In Afghanistan, a Culture of War
Fiefdoms of
Disparate Warlords Fuel Shifting Alliances and Foes
By Peter Baker
Washington Post Foreign Service
Sunday,
September 30, 2001; Page A01
JABAL SARAJ, Afghanistan, Sept. 29 -- They were two boys, Mohammad and Asadullah, growing up in the northern part of Kabul, playing soccer, and for a few precious years oblivious to the chaos around them. Then one day young Mohammad noticed the tanks.
He was about 6 years old then. The tanks were Russian. They rumbled down the street, and he ran home crying to his parents, who told him the Soviet Union was finally leaving Afghanistan.
"It was frightening," he recalled. "I was scared. I never forget."
Not much later, his older brother showed him a gun. Ubaidulla was a guerrilla fighting in the civil war that followed the Soviet withdrawal. He urged the little boy to pick up the gun, to feel it, to hold it in his hands. To shoot it. "I felt like a man," Mohammad remembered. "I wasn't afraid."
Mohammad joined his brother in the guerrilla army. Today, he is 18, still young enough to have a clean chin while every man around him wears a beard, yet old enough to fight for his people and suffer combat wounds. He and his friend Asadullah serve together at a rebel post here, about 40 miles north of Kabul.
Mohammad Jared and Asadullah Mulomahamad were born four years after the 1979 Soviet invasion of Afghanistan. They have known little but war. It raged around them as children, it rages around them now and seems likely to continue to rage around them for some time to come.
In a country where it is often hard to find food, clothes or fuel, the culture of war pervades every facet of life.
Men stroll through the bazaar carrying weapons. Buildings, bridges and byways have been shattered for so long that no one attempts to fix them. The cement factory bombed out nine years ago still has armed guards, even though it produces no cement. No one flinches at the sound of gunfire.
In today's Afghanistan, perpetual fighting and shifting alliances are part of everyday life.
Here in the Panjshir Valley, many Afghans are now attaching great hope to the prospect of yet another turn in the long conflict -- an anticipated military strike by the United States against the Taliban militia that controls most of Afghanistan and is believed to harbor the suspected terrorist Osama bin Laden.
But such an attack may do little to change daily life here, so deeply etched by war, just as it was on that day when Mohammad noticed the retreating Soviet tanks rumble down his street.

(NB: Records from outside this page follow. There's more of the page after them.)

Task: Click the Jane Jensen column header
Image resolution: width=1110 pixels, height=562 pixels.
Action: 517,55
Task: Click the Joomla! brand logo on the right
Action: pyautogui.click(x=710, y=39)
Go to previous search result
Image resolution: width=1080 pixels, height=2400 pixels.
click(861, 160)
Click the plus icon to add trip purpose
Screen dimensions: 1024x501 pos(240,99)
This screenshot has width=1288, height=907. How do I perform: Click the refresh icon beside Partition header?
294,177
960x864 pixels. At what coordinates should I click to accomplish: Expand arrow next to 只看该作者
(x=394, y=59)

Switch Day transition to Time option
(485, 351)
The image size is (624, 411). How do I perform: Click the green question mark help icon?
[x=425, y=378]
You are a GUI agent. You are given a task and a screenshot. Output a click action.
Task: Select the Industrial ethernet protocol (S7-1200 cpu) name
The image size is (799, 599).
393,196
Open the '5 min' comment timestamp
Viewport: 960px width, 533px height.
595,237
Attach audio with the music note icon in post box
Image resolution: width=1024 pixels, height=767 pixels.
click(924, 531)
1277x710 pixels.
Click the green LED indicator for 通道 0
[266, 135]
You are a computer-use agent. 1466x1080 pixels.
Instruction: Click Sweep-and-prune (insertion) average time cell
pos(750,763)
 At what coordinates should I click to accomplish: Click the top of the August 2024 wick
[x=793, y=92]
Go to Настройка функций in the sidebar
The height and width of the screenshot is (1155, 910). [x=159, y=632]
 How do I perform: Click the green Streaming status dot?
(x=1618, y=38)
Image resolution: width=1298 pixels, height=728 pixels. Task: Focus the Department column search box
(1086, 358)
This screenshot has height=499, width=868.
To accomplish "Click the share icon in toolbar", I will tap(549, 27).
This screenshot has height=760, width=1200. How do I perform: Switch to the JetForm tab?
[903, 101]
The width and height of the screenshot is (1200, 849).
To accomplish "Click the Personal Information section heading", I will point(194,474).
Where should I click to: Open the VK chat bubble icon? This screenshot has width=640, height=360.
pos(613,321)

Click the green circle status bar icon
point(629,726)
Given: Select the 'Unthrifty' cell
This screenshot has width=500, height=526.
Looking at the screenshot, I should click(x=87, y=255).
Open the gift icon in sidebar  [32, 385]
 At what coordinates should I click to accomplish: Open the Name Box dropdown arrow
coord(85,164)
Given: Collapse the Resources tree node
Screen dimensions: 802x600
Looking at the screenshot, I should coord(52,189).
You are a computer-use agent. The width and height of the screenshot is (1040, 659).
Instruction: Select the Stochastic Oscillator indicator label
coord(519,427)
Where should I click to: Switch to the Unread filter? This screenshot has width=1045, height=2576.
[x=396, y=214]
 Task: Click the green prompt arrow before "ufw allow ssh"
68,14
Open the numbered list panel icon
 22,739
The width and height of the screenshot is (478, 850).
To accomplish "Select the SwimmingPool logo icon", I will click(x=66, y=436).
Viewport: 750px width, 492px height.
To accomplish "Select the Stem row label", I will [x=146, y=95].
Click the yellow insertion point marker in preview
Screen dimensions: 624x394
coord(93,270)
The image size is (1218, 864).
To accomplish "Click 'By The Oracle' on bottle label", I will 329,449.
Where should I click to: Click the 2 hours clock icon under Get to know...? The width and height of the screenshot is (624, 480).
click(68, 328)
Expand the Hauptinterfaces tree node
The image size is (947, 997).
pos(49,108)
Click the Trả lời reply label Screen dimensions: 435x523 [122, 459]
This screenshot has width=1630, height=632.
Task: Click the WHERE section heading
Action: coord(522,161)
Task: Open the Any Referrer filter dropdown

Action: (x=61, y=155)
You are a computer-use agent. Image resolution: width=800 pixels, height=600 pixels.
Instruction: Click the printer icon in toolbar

When U.S.-backed Afghan guerrillas forced the Soviets to leave in 1989, the fighters attempted to form a coalition government from among seven distinct groups. The guerrillas brought different ethnic and tribal differences, as well as outside supporters. The coalition splintered, leading to a civil war that left Kabul in ruins.
From this mayhem rose the Taliban, a group of Islamic students and veterans of the resistance war. The Taliban swept across Afghanistan from 1994 to 1996, driving the old warring factions into an uneasy coalition, called the Northern Alliance or the United Front.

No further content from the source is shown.